The load balancing on NIC teams in ESXi is based on number of connections (think Round Robin) on Windows Server 2003/2008.

Load balancing only occurs on outbound connections i.e. traffic from VM > vSwitch > LAN

ESXi has a number of load balancing options which are:

Route Based on the Originating Virtual Port ID

ESXi runs an algorithm to evenly balance the number of connections across multiple uplinks e.g. 10 virtual machines residing on one vSwith which contains two uplinks would means that each uplink has 5 virtual machines using it.

Once a VM is assigned to an uplink by the VMkernel it continues to use this until it is vMotioned to another ESXi Host or a uplink failure occurs.

Route based on the originating virtual port ID is the default setting in ESXi.
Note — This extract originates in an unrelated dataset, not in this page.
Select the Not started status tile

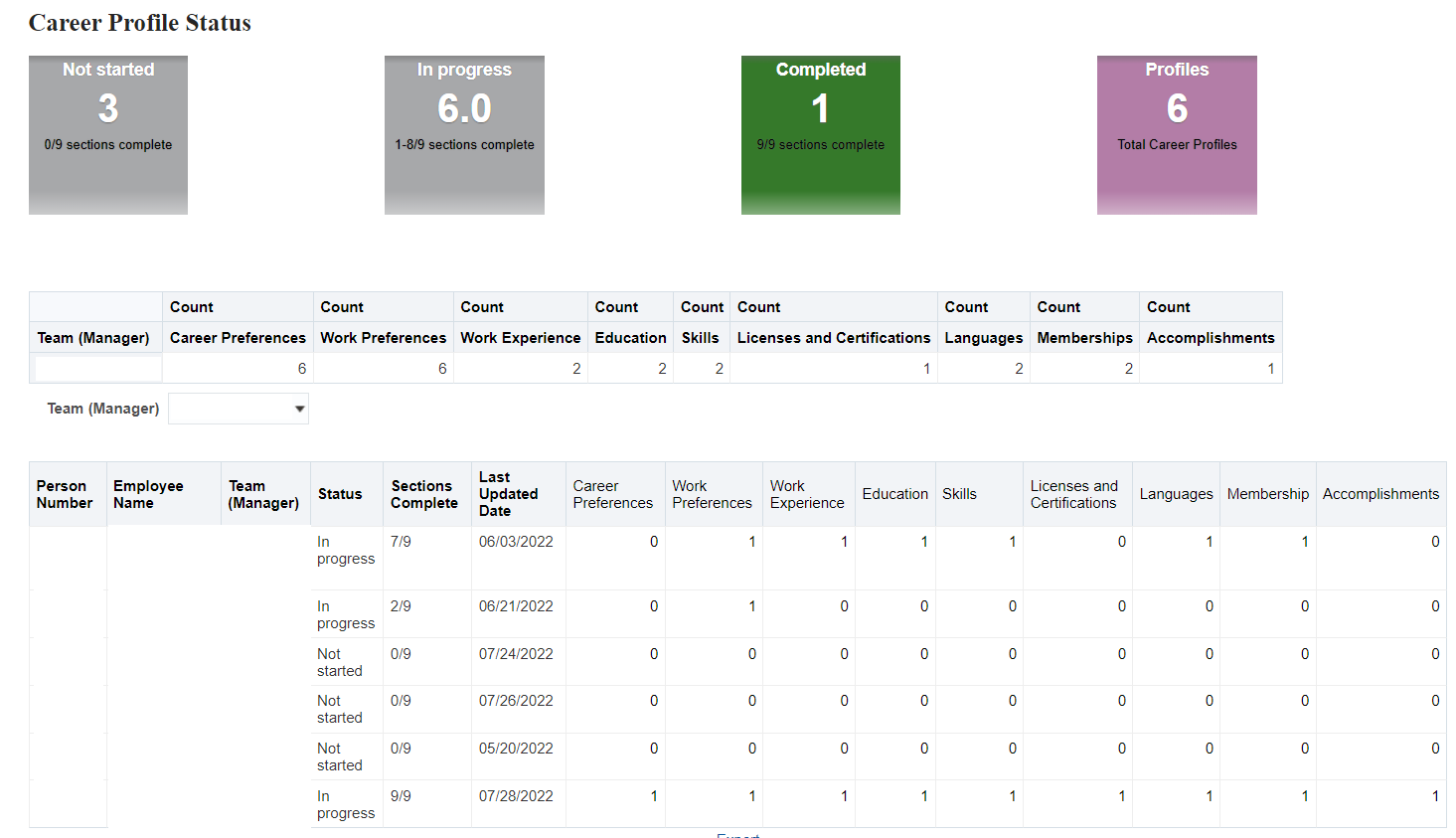point(107,134)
Route Based on Source MAC Hash

This is much like ‘route based on originating virtual port ID’ as the MAC address of the VM’s do not change and therefore they will continue to use the same connection path over and over.  The only way around this is to have multiple virtual NICs (vNIC’s) within the VM which will produce multiple MAC addresses.

Route Based on IP Hash

This uses the source IP and destination IP to create an Hash.  So on each new connection a different uplink path would be taken.  Naturally, if you are transferring large amount of data, the same path would be used until the transfer had finished.
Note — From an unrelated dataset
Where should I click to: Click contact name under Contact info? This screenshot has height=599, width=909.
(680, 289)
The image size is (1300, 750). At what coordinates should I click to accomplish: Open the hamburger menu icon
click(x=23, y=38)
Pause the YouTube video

When enabling ‘Route Based on IP Hash’ you will get an information bubble:

You need to ensure that all uplinks are connected to the same physical switch and that all port groups on the same vSwitch are configured to use ‘route based on IP hash’.

Use Explicit Failover Order

This isn’t really load balancing as the secondary active (vmnic1) uplink will only come into play if vmnic4 fails.

If you have an active and standby adapter, the same procedure applies.

On all Load Balancing policies it is set by default to notify switches, what does this actually mean? Well it means that the physical switches learn that:

– A vMotion occurs
– A MAC address is changed
– A NIC team failover or failback has occurred
– A VM is powered on

Virtual Switch Security

Virtual switch security has three different elements which are:

– Promiscuous Mode, this is where the vSwitch and/or Port Group can see traffic which is not for itself.
– MAC Address Changes, this is where the vSwitch and/or Port Group is interested if the incoming traffic into the vSwitch/Port Group has been altered.
– Forged Transmits, this is where the vSwitch and/or Port Group is interested if the outgoing traffic into the vSwitch/Port Group has been altered.

In all of the above configurations you have a choice to either Reject or Accept the traffic.

VMware recommends that all of these are set to reject.

However if you are using Network Load Balancing or devices with ‘Virtual IP Address’s’ such as Hardware Load Balancers often use an algorithm that produces a shared MAC Address which is different from the original source or destination MAC address and therefore can cause traffic not to pass.

If in doubt you can always turn all three to reject, however I would recommend letting the Server Team know first!